The New Zealand Herald

Crammed schedule becomes major issue

- Doug Ferguson

Andrew Landry hit the opening tee shot at the Masters. Shane Lowry hit the final shot at the British Open. All in 102 days.

The new major championsh­ip season in golf — one a month starting with the Masters in April — could take time before players can adjust. And that was just the start. Throw in the Olympics and the Ryder Cup next year, and the schedule will be relentless.

“I felt like majors were coming almost too fast, one after the other,” Francesco Molinari said. “And to add the Olympic Games, too, it’s not going to be an easy year for anyone. So that’s how golf is right now, and we just need to make the most of it.”

It wasn’t that big of a deal for Tiger Woods, who played only 16 competitio­n rounds in those 102 days. Woods pledged late last year that he wasn’t going to be playing as much, and he lived up to his word.

“It seems yesterday we were playing in Augusta and all of a sudden the four majors are gone,” said Molinari, who is skipping the World Golf Championsh­ips event this week in Memphis, Tennessee. “So I think it’s something that hopefully next year we will get more used to it. But this year it has been a big change.”

The Italian wasn’t alone in his thinking.

“The schedule has been tough this year,” Tommy Fleetwood said. “If you’re not playing great, you actually don’t have time this year to develop your game because you don’t have that time to take periods off, really.
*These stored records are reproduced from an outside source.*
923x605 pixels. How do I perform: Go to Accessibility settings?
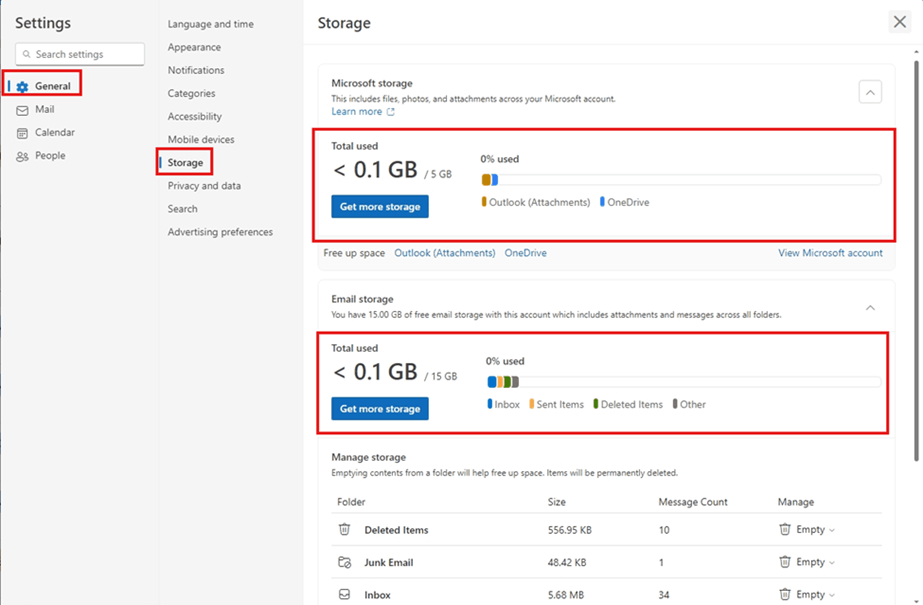(195, 117)
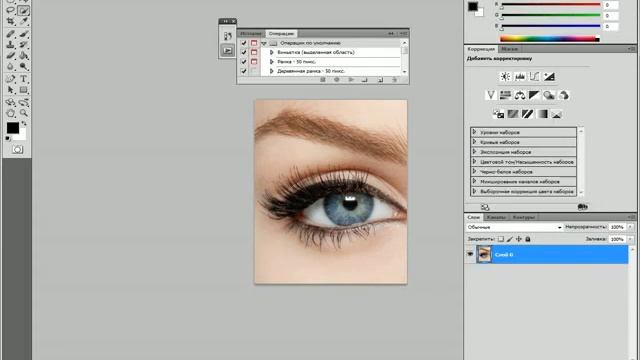Add a Brightness/Contrast adjustment
640x360 pixels.
click(505, 76)
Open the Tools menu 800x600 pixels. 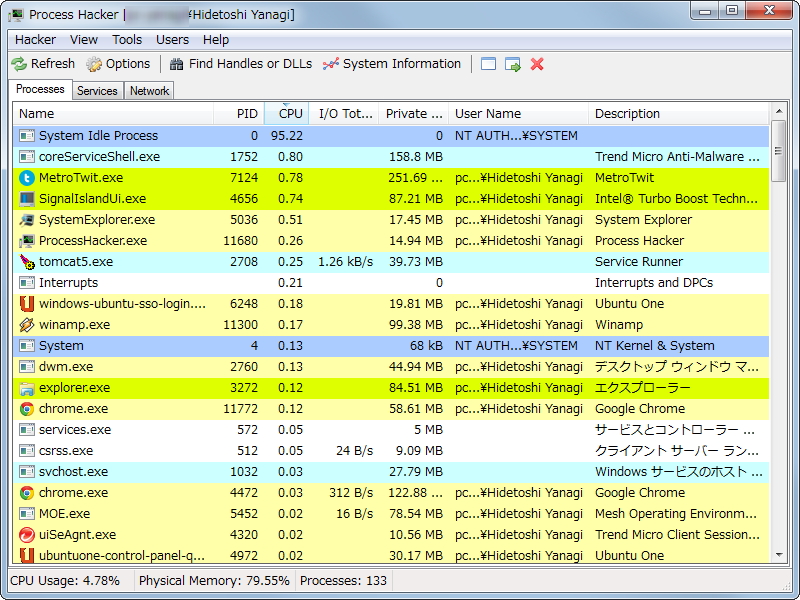point(126,40)
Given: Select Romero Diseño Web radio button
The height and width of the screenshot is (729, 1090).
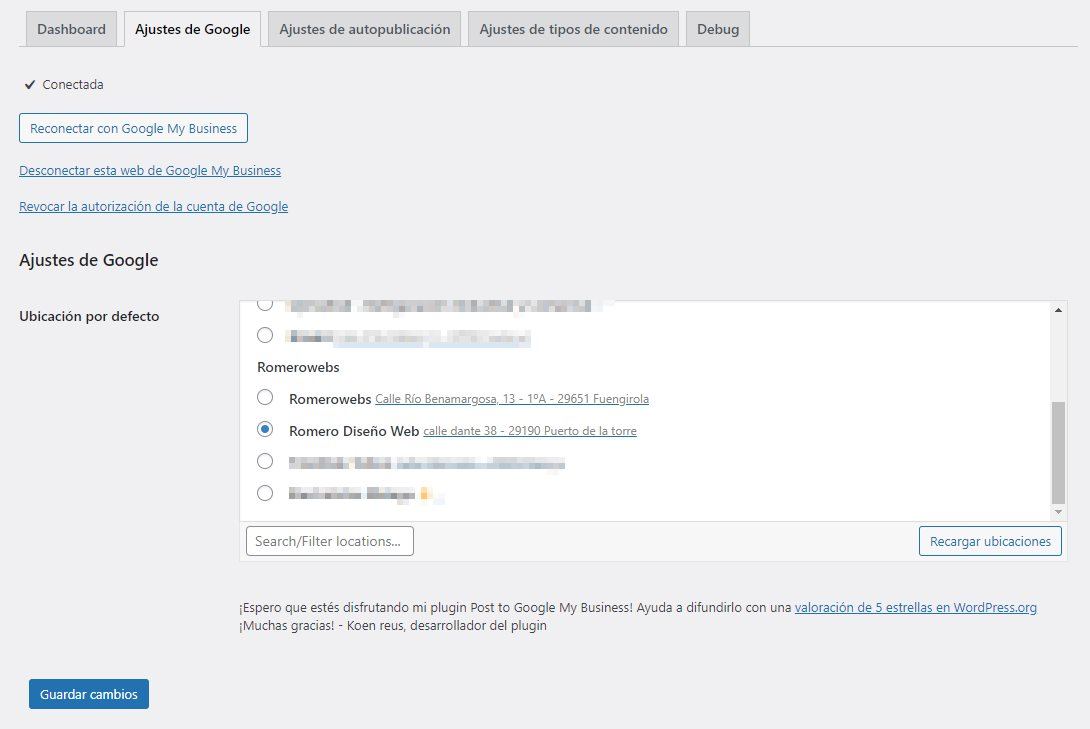Looking at the screenshot, I should (x=265, y=430).
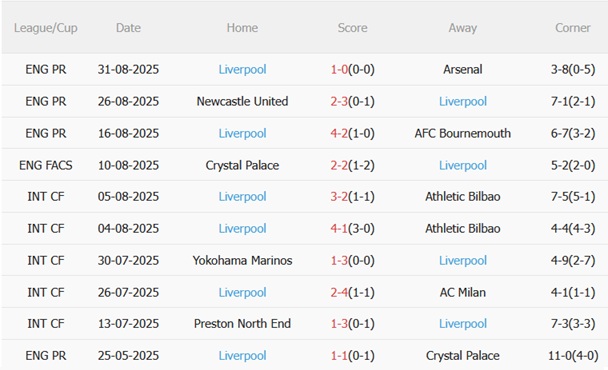The image size is (608, 370).
Task: Click the Score column header
Action: [x=352, y=28]
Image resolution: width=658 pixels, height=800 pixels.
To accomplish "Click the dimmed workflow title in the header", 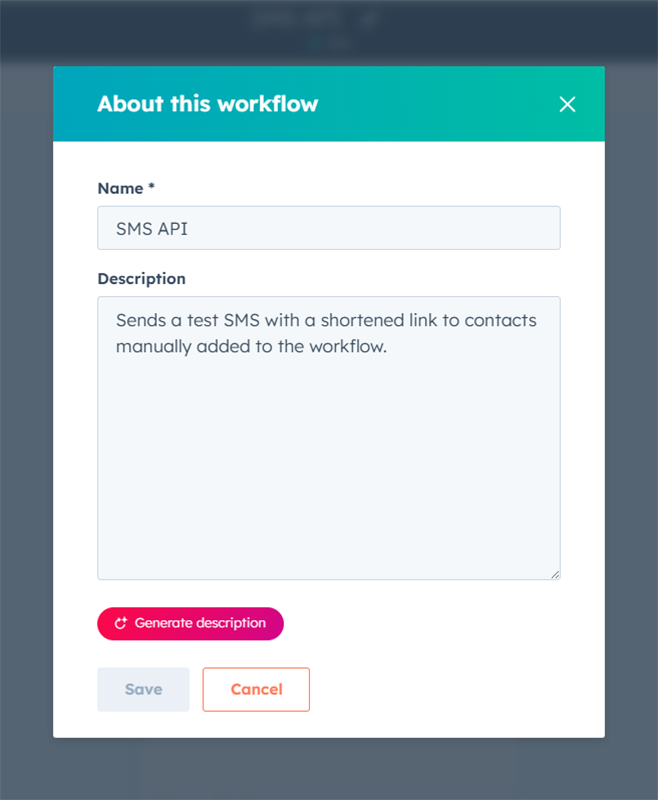I will coord(297,17).
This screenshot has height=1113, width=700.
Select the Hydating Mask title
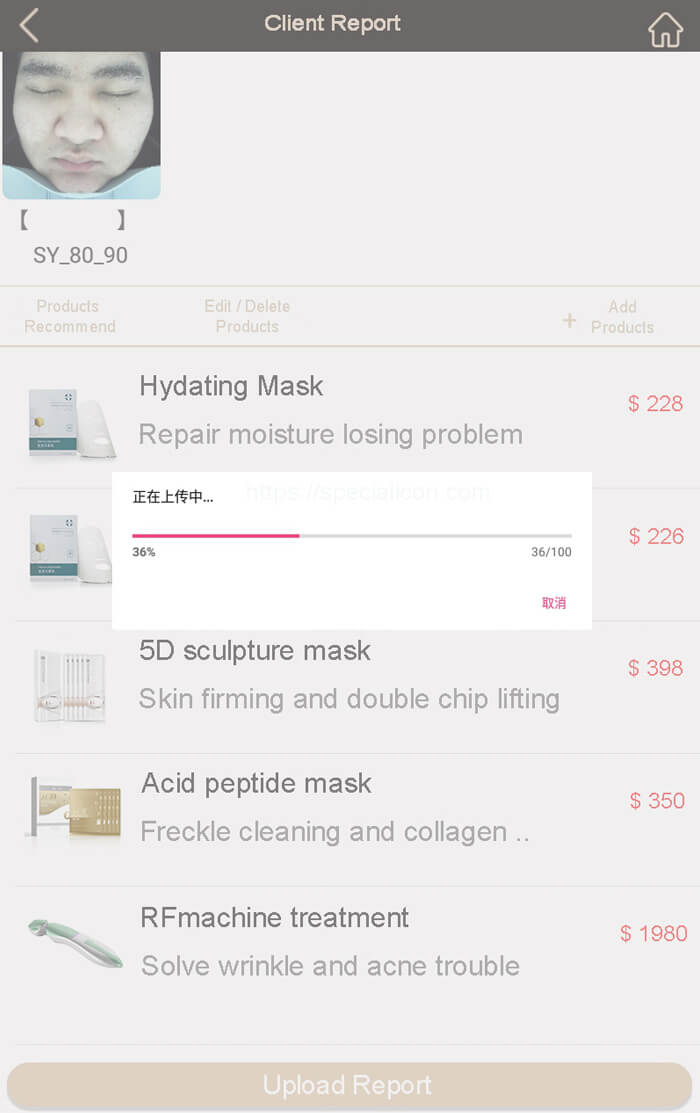[x=231, y=386]
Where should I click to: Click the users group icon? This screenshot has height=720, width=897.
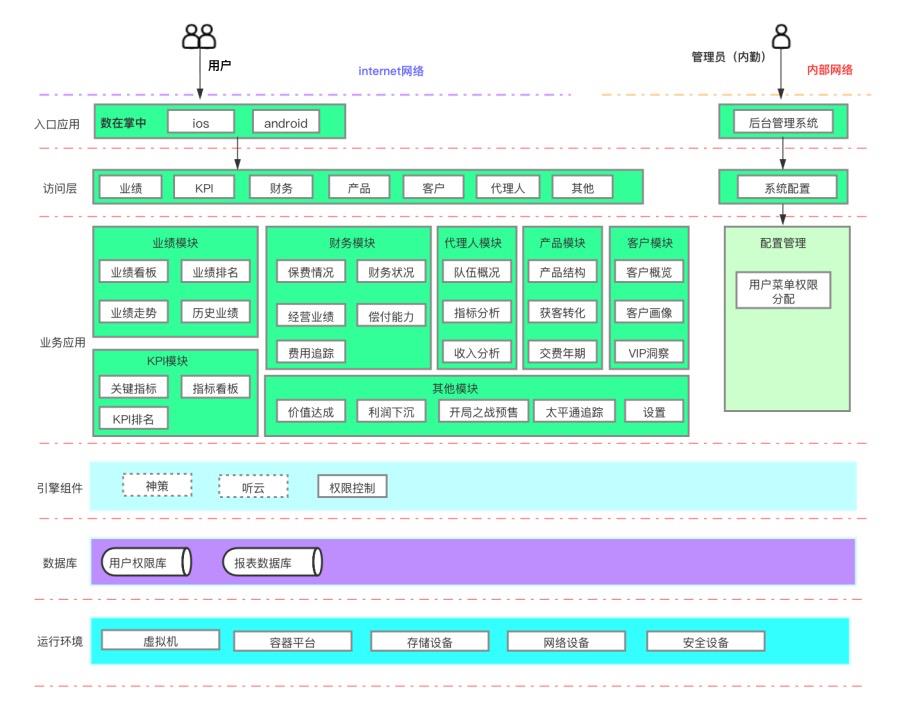click(x=198, y=37)
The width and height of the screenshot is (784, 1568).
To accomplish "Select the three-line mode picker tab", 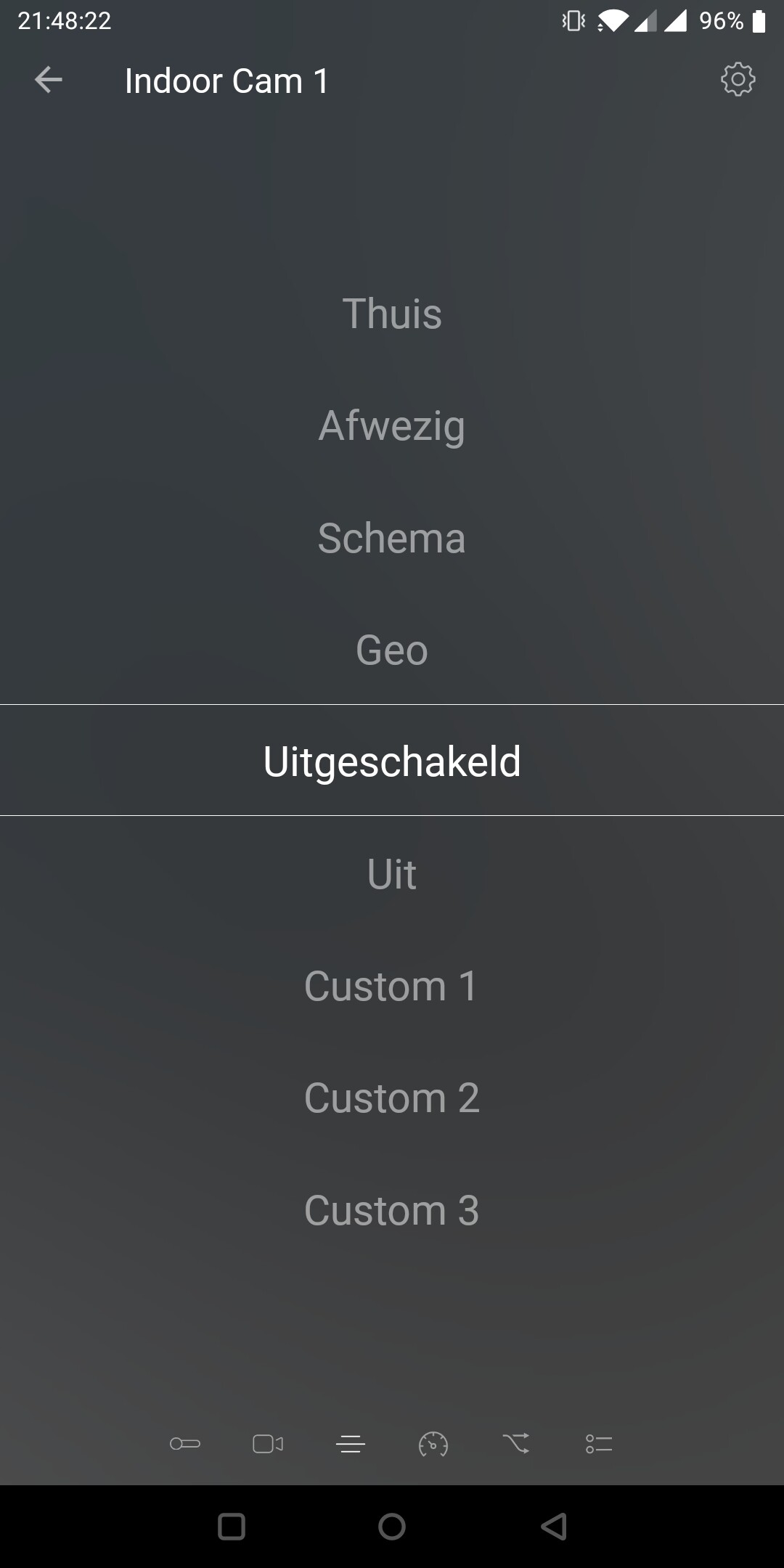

You’re constantly playing and you always have to turn up and perform with the way that it goes.”

Justin Rose touched on this at the Wells Fargo Championsh­ip in early May. He said for years, the Masters ended and players didn’t have to think about majors for nearly two months. He felt the schedule was too condensed, which he attributed to the FedEx Cup wanting to finish in August ahead of American football.

Rose won the FedEx Cup last year, along with the US$10 million bonus. “For me, a major championsh­ip should be the things that are protected the most,” Rose said. “That’s how all of our careers ultimately are going to be measured.”

There are 263 days between the end of the British Open and the start of the Masters next year. That’s the longest gap between majors since 1971, when the PGA Championsh­ip was held in Florida and moved to February. The British Open ended on July 15 that year.

Rickie Fowler missed the cut in the 2016 US Open at Oakmont, the second straight major he had off for the weekend.

That was the last one. Fowler was among 16 players who made the cut in all four majors this year, a list that includes the top two players in the world (Brooks Koepka and Dustin Johnson), along with Matt Wallace of England and Cameron Smith of Australia.

That was the highest number of players since 18 made all four cuts in 2015, and it was up from 11 players last year.

Koepka has the longest active streak of consecutiv­e cuts made in the majors — 21 in a row — that dates to the 2013 British Open at Muirfield, when he qualified the morning after winning a Challenge Tour event in Europe. He wasn’t eligible for the 2014 Masters, sat out the 2016 British Open with an ankle injury and missed the 2018 Masters with a wrist injury.

On the flip side was Shugo Imahira, who received a special foreign invitation to the Masters this year. He missed the cut at Augusta National, and by July had become the only player to miss the cut in all four majors.